Zvosec DL; Smith SW. Agitation is common in gamma-hydroxybutyrate toxicity. American Journal of Emergency Medicine 23(3): 316-320, 2005. (56 refs.)

Gamma-Hydroxybutyrate (GHB)-related compounds are most commonly described as depressants, with emphasis on somnolence, obtundation, stupor, and coma (SOSC). We sought to demonstrate the full spectrum of clinical presentations of GHB intoxication, including agitation and other nonsedative effects. Our observational study identified 66 patients with GHB toxicity, 40 of whom manifested agitation; 25 had agitation before or after SOSC, 10 had agitation alternating abruptly with SOSC, and 5 had agitation only. Fourteen presentations also included "bizarre" or self-injurious behaviors. Of 40 presentations with agitation, 19 had stimulant co-intoxicants confirmed by screen (14) or history (5).
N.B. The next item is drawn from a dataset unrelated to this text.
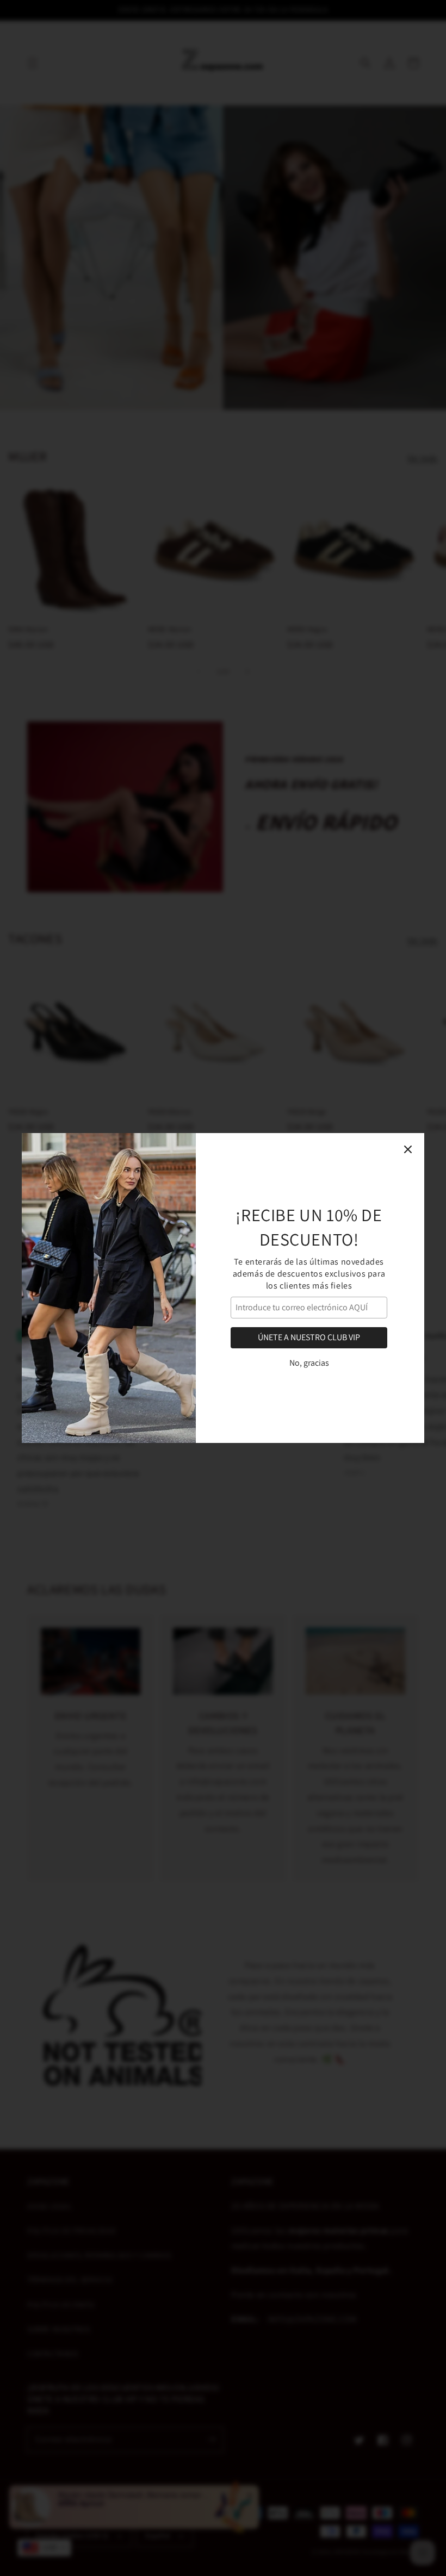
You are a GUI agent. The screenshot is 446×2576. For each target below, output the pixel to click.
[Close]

The remaining 21 patients with agitation were negative for stimulants by screen (12) or history (9). Gas chromatography/mass spectrometry detected GHB in 25 cases; 12 manifested agitation, 4 of which also screened negative for stimulants. Clinicians should broaden their definitions of GHB toxicity to include nonsedative effects such as agitation, combativeness, and bizarre or self-injurious behavior.